ABOUT THIS EXERCISE
In how many lines of the records below does the word "each" appear? Answer with the number alone.

DATA FOR THE TASK

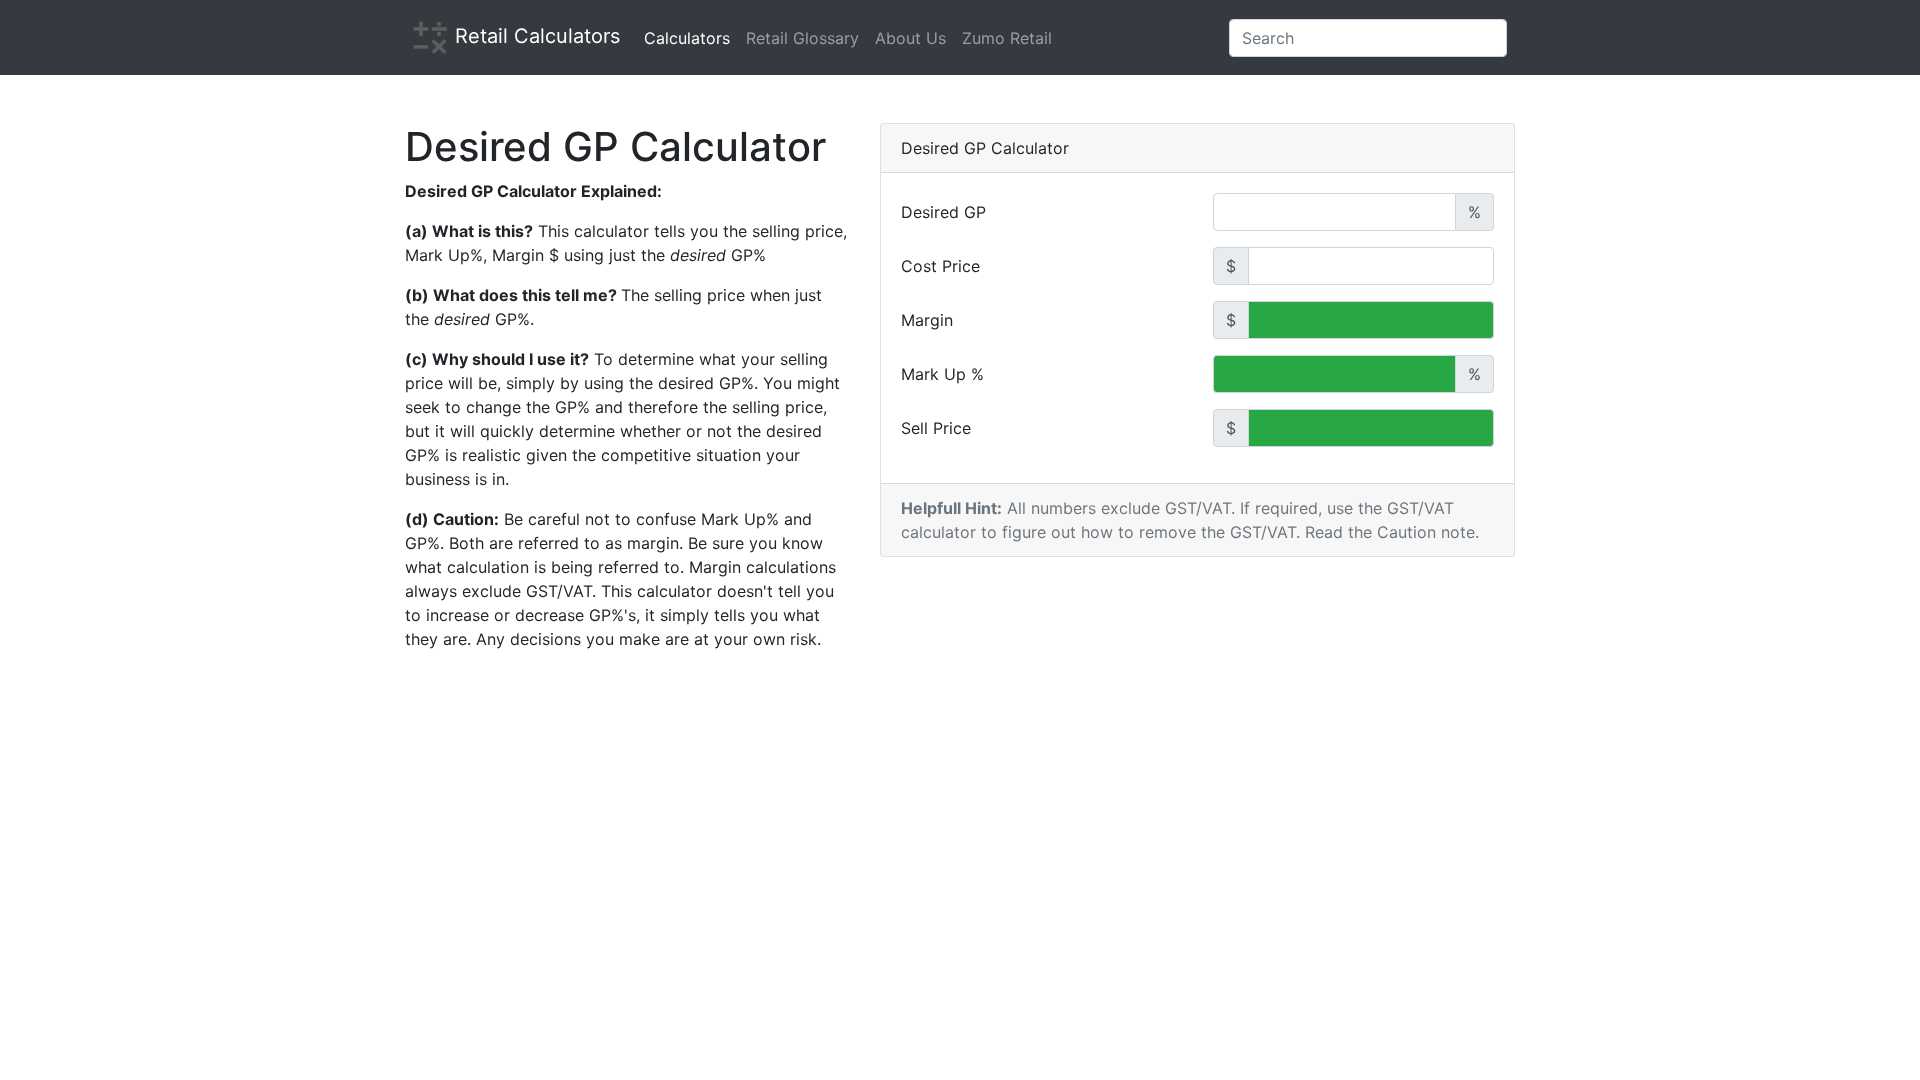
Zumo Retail (1007, 38)
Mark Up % (942, 374)
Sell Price (936, 428)
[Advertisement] (960, 887)
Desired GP (943, 212)
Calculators (687, 38)
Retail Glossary (802, 38)
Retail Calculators (537, 36)
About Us (910, 38)
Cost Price (940, 266)
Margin (927, 320)
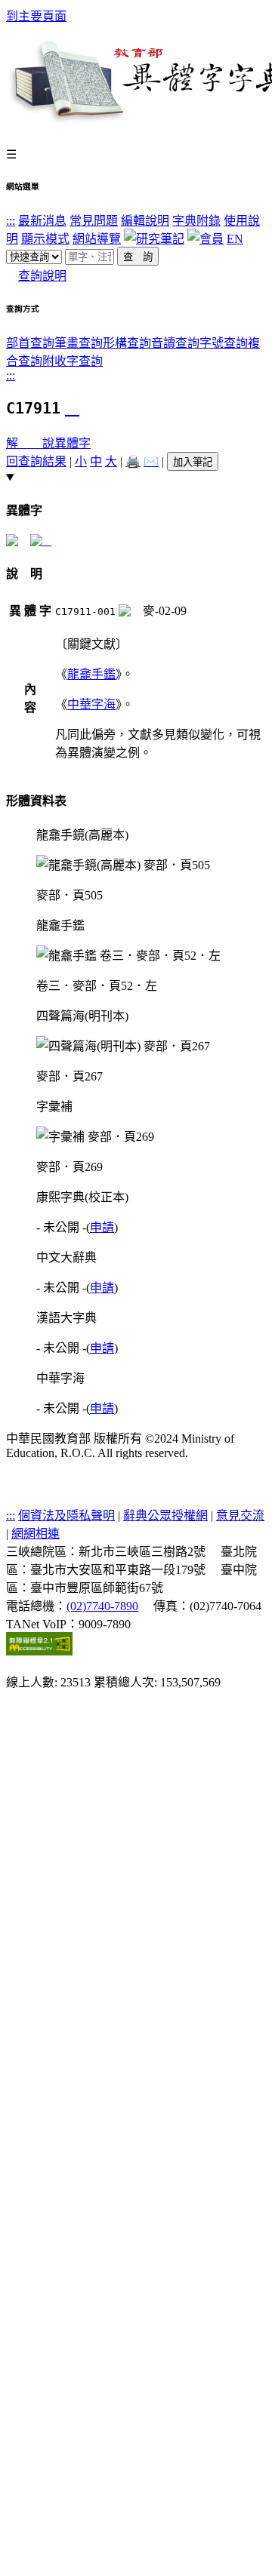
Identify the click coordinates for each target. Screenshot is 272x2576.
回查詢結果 (36, 461)
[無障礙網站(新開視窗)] (39, 1651)
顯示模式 (45, 238)
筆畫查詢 (78, 343)
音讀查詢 (175, 343)
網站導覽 (97, 238)
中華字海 (91, 704)
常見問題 (94, 220)
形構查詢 (127, 343)
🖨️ (133, 461)
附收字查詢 (72, 361)
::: (10, 220)
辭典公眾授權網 (165, 1515)
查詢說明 (42, 275)
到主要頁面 (36, 16)
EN (235, 238)
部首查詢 (30, 343)
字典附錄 (196, 220)
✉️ (151, 461)
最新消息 (42, 220)
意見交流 (240, 1515)
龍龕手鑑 (91, 674)
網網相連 (35, 1533)
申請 (102, 1227)
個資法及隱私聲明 (66, 1515)
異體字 (72, 443)
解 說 (30, 443)
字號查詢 (223, 343)
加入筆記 (192, 462)
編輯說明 (145, 220)
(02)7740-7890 (102, 1606)
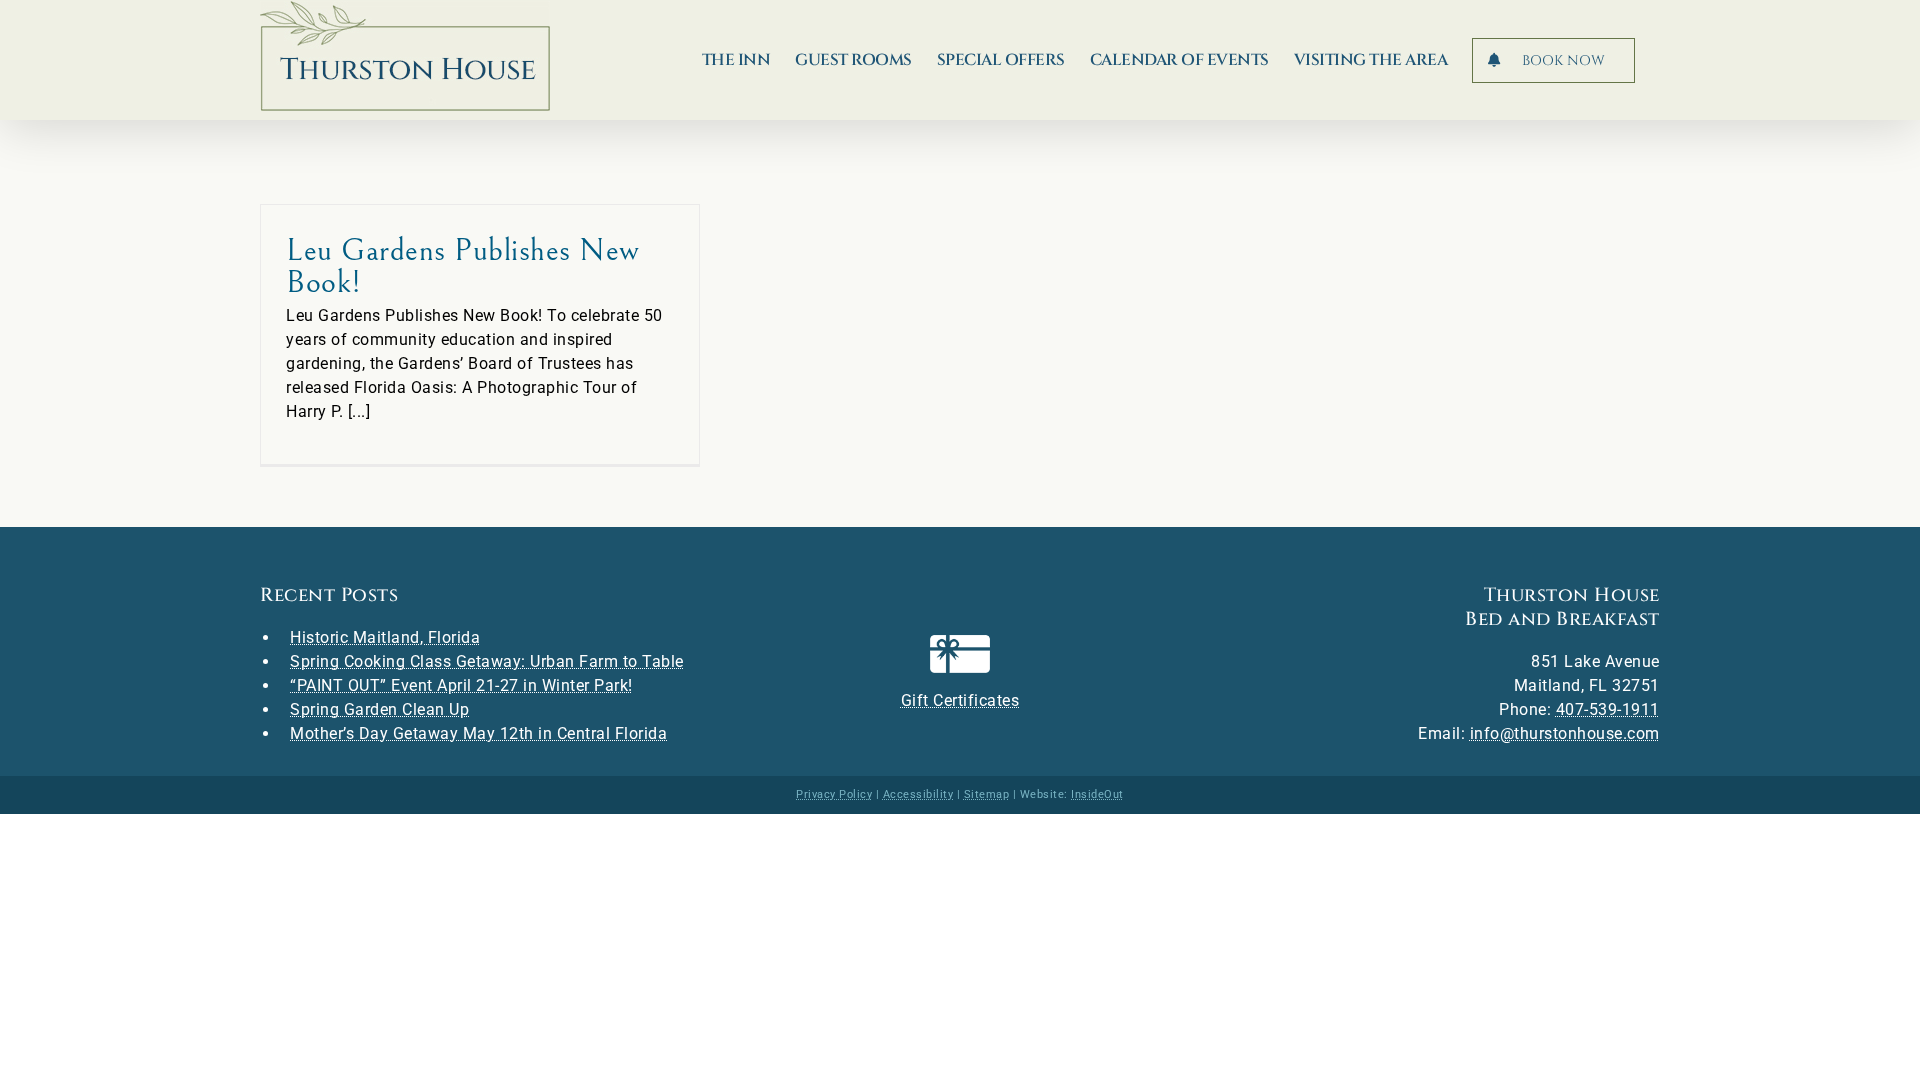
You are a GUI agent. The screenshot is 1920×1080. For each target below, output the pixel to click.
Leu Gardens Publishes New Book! (463, 266)
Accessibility (918, 794)
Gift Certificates (960, 700)
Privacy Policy (834, 794)
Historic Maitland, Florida (385, 637)
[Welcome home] (405, 56)
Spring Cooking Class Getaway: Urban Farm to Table (487, 661)
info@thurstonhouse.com (1565, 733)
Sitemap (987, 794)
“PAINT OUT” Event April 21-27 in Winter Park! (461, 685)
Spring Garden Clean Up (379, 709)
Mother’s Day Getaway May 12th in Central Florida (478, 733)
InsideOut (1097, 794)
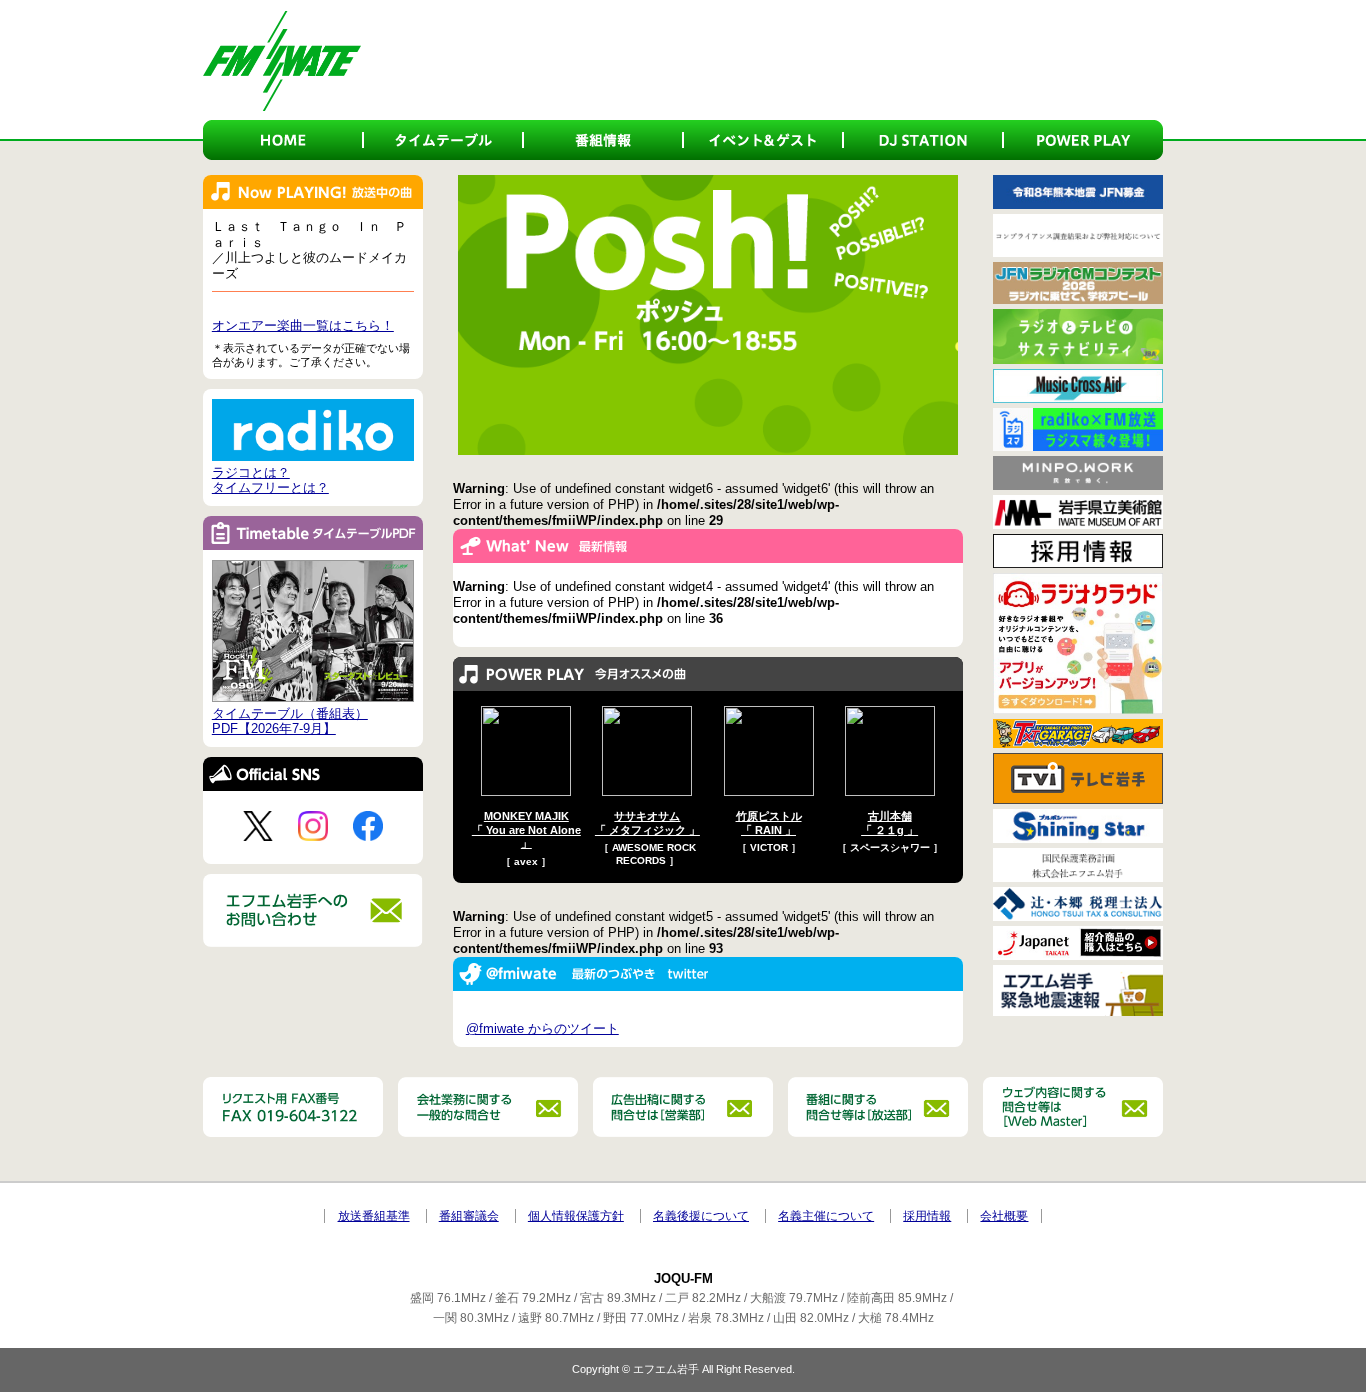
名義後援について (701, 1216)
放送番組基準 (374, 1216)
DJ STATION (923, 140)
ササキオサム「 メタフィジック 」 (647, 823)
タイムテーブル (443, 140)
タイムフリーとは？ (270, 487)
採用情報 (927, 1216)
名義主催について (826, 1216)
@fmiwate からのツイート (542, 1028)
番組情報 (603, 140)
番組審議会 (469, 1216)
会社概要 (1004, 1216)
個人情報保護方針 (576, 1216)
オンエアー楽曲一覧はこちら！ (303, 325)
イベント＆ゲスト (763, 140)
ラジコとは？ (251, 472)
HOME (283, 140)
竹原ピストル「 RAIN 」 (769, 823)
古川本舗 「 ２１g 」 (889, 823)
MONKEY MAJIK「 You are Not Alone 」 (526, 829)
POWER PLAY (1083, 140)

SOLUTION FOR THIS EXERCISE
2